Retail analysts have expected that company margins would be thinner this quarter, given more promotions to entice shoppers to spend and customers buying more items like groceries that bring in lower profits.
That consumer behavior was reflected in this week’s retail sales report for April. Retail sales increased at a modest 0.4 percent compared with March, reversing a two-month decline. (The number is not adjusted for inflation and sometimes is revised.)
Department stores, health and personal care stores and grocery stores all recorded increases. Spending at furniture stores, electronic stores and home improvement retailers declined. Spending at restaurants and bars increased 14.5 percent.
Restaurants and flights are usually considered discretionary, but they are also experiences, which Americans are spending more on.
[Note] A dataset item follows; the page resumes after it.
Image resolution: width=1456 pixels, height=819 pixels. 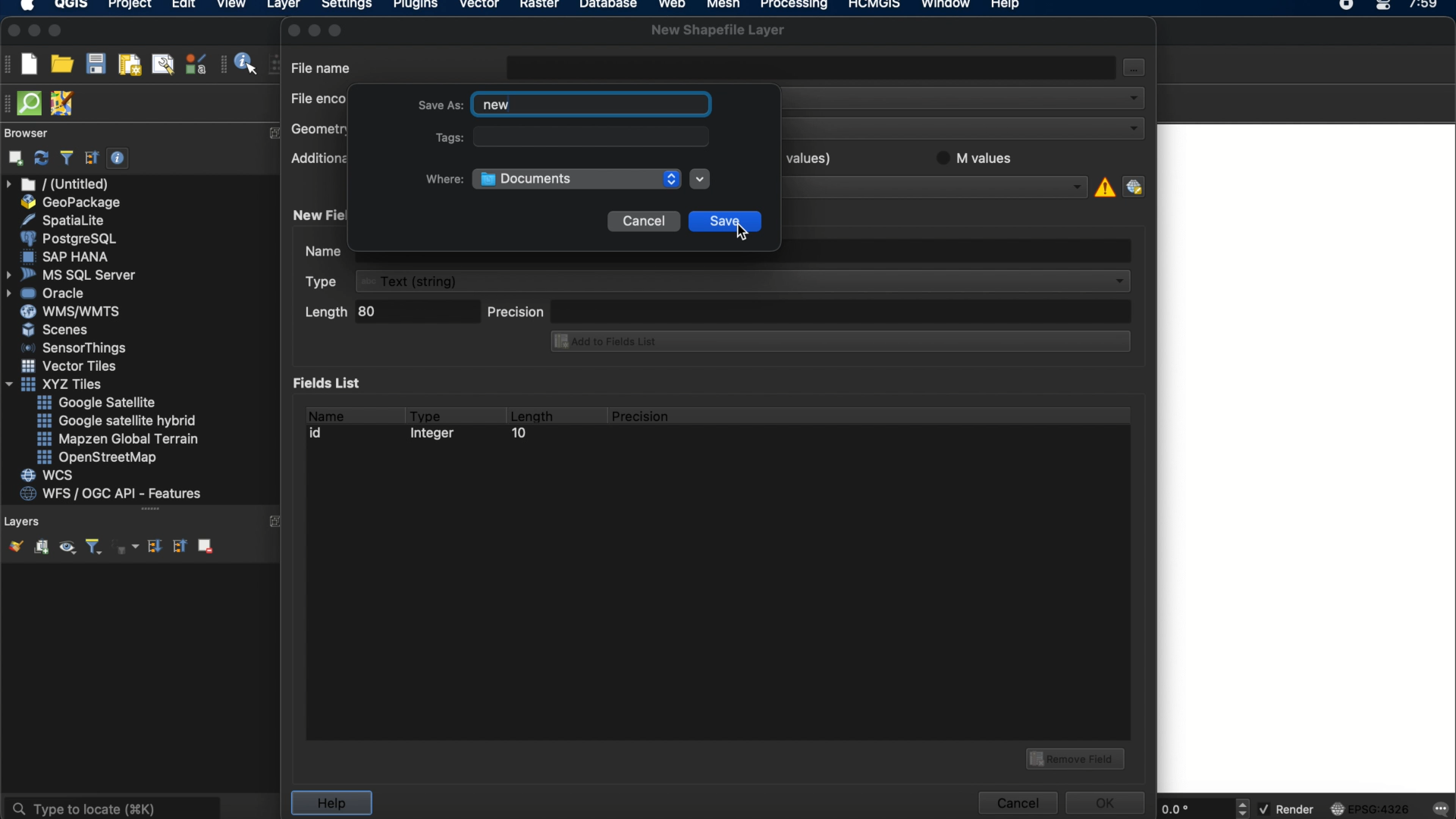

There is less emphasis on purchasing big-ticket items for the home given that many shoppers spent the early stages of the pandemic doing just that.
“Part of what we’re experiencing now is a bit of a rebalancing in the consumer budget,” said Michelle Meyer, chief economist at Mastercard. “As we look forward, should we expect this split between experiences and goods to last forever? Of course not. But there’s still more catch up that needs to happen for some of these experience-based spending categories where consumers are still very eager to satisfy their lingering demand.”
Some analysts, though, are skeptical that consumer spending will remain resilient. Oren Klachkin, a lead U.S. economist at Oxford Economics, wrote in a note to clients that the April retail sales report showed that shoppers were being more selective.
“While the main engine of G.D.P. growth continues to hum, we see storm clouds gathering on the horizon,” Mr. Klachkin said. He expected a weaker labor market, consumers to have less savings, tightening credit and high prices that would make shoppers pull back on spending in the second half of the year.